Second, the Southern District of California has personal jurisdiction over all Defendants. It has personal jurisdiction over TuSimple because the company’s headquarters are there. It has personal jurisdiction over the Individual Defendants Dillion, Tapia, and Hou because they are residents of California. It has personal jurisdiction over the Defendants who are not California residents—including the two other Individual Defendants Lu and Mullen, as well as the Underwriter Defendants!——because, those Defendants have minimum contacts with the United States as a whole and asserting jurisdiction would be consistent with fair play and substantial justice.
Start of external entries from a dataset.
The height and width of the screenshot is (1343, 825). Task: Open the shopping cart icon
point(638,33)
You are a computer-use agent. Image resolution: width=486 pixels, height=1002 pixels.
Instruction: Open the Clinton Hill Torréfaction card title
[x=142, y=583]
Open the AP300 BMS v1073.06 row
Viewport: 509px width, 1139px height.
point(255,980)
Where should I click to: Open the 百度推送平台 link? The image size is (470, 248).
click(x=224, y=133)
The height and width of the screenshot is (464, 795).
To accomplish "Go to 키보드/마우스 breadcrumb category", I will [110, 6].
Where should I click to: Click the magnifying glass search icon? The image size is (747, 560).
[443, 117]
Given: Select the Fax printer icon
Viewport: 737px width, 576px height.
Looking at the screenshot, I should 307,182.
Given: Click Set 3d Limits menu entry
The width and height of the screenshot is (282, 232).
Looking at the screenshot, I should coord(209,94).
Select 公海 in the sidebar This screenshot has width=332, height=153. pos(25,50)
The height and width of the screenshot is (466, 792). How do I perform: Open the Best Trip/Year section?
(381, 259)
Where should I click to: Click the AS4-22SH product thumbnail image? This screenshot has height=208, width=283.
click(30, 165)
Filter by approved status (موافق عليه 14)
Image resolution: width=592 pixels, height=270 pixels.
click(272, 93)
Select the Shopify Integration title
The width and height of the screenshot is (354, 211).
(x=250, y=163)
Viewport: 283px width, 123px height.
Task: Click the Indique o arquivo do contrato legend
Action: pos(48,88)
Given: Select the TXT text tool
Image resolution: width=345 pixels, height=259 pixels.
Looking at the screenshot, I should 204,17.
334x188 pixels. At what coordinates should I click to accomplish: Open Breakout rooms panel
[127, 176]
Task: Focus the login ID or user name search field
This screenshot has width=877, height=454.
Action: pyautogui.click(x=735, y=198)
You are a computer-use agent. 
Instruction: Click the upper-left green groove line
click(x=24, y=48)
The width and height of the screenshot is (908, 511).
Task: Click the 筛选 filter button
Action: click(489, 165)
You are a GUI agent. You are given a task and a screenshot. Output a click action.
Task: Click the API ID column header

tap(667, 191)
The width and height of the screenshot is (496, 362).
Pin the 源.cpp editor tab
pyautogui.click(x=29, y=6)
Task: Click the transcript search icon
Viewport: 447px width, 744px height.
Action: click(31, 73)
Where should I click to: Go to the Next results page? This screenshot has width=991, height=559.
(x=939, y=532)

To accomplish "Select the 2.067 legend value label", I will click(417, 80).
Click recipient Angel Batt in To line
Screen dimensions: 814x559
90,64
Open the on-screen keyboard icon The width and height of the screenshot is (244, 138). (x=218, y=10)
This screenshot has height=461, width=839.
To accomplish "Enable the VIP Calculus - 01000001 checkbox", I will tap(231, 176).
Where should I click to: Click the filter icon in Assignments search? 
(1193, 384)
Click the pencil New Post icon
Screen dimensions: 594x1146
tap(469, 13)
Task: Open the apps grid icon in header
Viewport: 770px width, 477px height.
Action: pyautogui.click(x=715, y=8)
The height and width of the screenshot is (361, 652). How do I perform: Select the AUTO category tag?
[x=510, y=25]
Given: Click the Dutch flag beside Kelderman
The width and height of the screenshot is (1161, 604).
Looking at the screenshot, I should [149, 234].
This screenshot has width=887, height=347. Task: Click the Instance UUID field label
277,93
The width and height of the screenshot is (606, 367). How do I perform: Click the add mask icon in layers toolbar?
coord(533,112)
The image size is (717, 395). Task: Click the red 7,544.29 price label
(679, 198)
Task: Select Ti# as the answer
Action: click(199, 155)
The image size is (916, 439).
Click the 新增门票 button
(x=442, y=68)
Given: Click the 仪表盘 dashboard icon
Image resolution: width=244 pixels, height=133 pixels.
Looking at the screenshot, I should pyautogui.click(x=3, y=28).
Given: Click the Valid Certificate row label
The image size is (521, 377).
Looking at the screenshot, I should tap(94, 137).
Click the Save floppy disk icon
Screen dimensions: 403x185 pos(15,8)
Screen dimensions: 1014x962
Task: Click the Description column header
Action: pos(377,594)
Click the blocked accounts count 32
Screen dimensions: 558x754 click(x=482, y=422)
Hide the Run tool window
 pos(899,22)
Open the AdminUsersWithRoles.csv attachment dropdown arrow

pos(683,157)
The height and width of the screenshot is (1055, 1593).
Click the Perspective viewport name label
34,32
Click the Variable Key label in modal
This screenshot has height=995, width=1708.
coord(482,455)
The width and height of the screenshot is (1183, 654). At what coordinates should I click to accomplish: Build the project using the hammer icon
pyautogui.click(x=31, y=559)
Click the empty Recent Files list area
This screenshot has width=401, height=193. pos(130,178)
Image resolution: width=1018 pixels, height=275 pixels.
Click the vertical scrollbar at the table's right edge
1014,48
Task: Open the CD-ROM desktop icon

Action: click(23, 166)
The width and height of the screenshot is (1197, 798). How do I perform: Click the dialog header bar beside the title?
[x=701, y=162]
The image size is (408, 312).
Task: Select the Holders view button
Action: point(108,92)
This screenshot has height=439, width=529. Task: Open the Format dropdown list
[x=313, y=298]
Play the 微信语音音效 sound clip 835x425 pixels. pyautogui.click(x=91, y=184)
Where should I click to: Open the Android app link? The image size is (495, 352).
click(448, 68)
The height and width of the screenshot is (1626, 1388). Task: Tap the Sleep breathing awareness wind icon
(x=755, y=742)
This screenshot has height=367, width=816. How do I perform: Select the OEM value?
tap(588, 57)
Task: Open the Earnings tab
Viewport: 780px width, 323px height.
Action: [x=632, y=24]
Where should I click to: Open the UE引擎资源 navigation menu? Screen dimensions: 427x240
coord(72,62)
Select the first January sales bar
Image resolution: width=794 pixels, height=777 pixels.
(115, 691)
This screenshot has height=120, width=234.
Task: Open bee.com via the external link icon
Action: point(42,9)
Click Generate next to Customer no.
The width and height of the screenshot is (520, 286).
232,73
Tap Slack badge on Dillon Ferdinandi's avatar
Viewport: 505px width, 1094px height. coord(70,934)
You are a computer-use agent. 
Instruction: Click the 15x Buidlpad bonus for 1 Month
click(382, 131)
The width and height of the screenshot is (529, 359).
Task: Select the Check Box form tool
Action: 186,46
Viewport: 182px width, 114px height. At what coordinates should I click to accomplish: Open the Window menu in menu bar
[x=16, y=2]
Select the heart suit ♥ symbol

DoubleLine Capital LP v. Construtora Norberto Odebrecht, S.A., 413 F. Supp. 3d 187, 217 (S.D.N.Y. 2019) (“Because the Exchange Act authorizes worldwide service of process, the relevant contacts for purposes of the ‘minimum contacts’ analysis are those with the United States as a whole.”) (internal quotation marks omitted); see 15 U.S.C. §§ 77v, 78aa. Defendants Lu and Mullen either live elsewhere in the United States or are alleged to have made or approved statements by a U.S. company based in California. The Underwriter Defendants are all located predominantly in the United States. Furthermore, the information the Underwriter Defendants used when preparing allegedly misleading disclosures in connection with the

! The Underwriter Defendants are Morgan Stanley & Co, LLC; Citigroup Global Markets Inc.; J.P.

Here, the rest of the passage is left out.